The celebration of 100 years of moments and memories that, stitched together, make up the reason why we've protected these parks for 100 years and why we should continue protecting them in the future.

By: Andrew Brugman + Save to a List

Celebrate 100 years of the National Park Service by sharing your stories in our #NPS100 contest!

Last May, I set out on a 15,000 mile solo journey through almost thirty five national parks sites with nothing more than a backpack full of clothes, a tent, a sleeping bag, and bear mace. I left my apartment in Georgia expecting to explore new places and to return to my second year of grad school feeling refreshed and reenergized. I expected to have stories as big as the views I would try to keep with me through pictures that turned out to barely capture a sliver of what I saw. I expected to hike. A lot. I expected to not shower for nearly a month. And, as clichéd as it looks as I type it out, I expected to stereotypically find myself, even if just a little bit. While so many of these expectations were spot on, I did not expect the small, seemingly unimportant moments in each Park to stick with me as resoundingly and long as they have. It is those moments, however fleeting and odd to remember so vividly, that made up my experience within the Parks that summer. It is those same moments that make #NPS100 so special to me, and it is those moments that I feel most compelled to write about.

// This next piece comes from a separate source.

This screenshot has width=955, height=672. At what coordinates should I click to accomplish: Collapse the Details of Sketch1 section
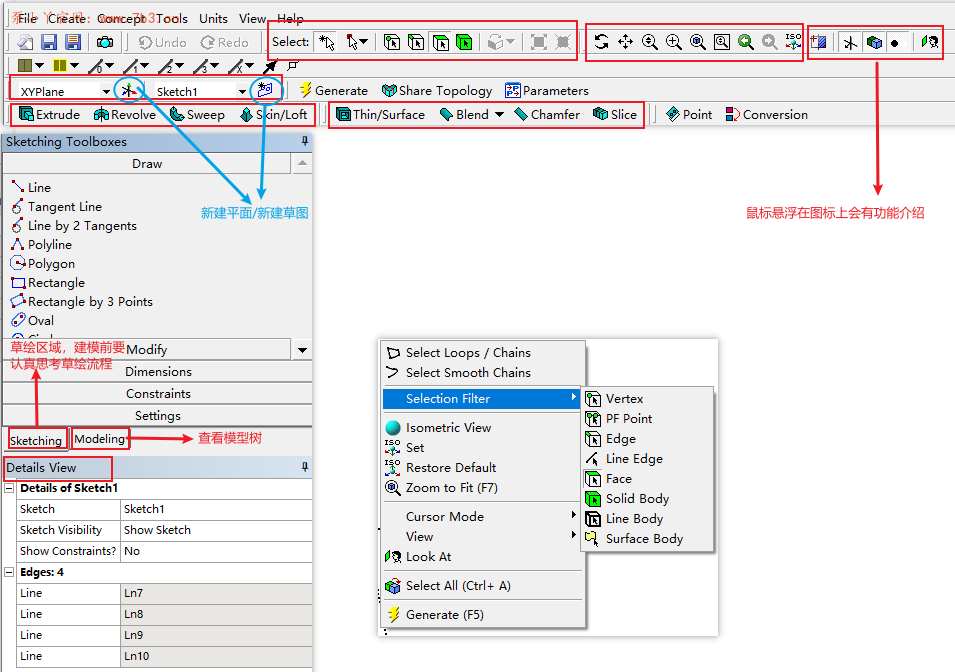click(10, 488)
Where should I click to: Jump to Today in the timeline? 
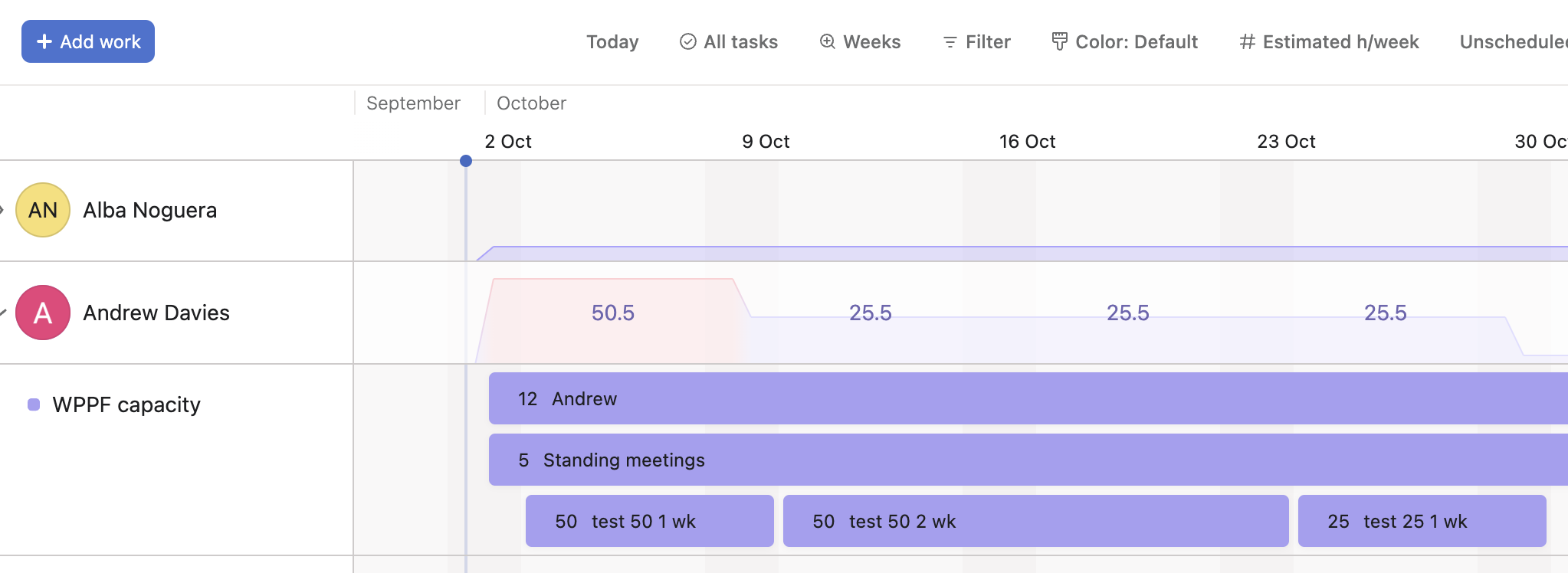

My first visit was to Mammoth Cave National Park in Kentucky. I took a tour led by a Park Ranger whose ancestors led tours of the caves as slaves in the mid-1800s.

I visited Pictured Rocks National Lakeshore, close to my hometown in Michigan's Upper Peninsula, with my best friend from childhood and we giggled about jokes we made while riding the bus together in 4th grade as we watched waves push pancake ice up onto the shores of Lake Superior.

While in Voyageurs National Park in Minnesota, I hurt my foot while hiking, but the break I took led me to watch a doe and fawn graze on grass for a half hour. 

In Theodore Roosevelt National Park, I was pushed off the trail I was hiking on by two bison, neither of which wanted to move from their comfortable spot in the sun. 

As I drove to Mount Rushmore, a blizzard hit Rapid City, SD and closed the Park. Seeing the snow-covered faces from outside the gates was not what I was expecting, but the snow looked a little like powdered wigs from the 1700s.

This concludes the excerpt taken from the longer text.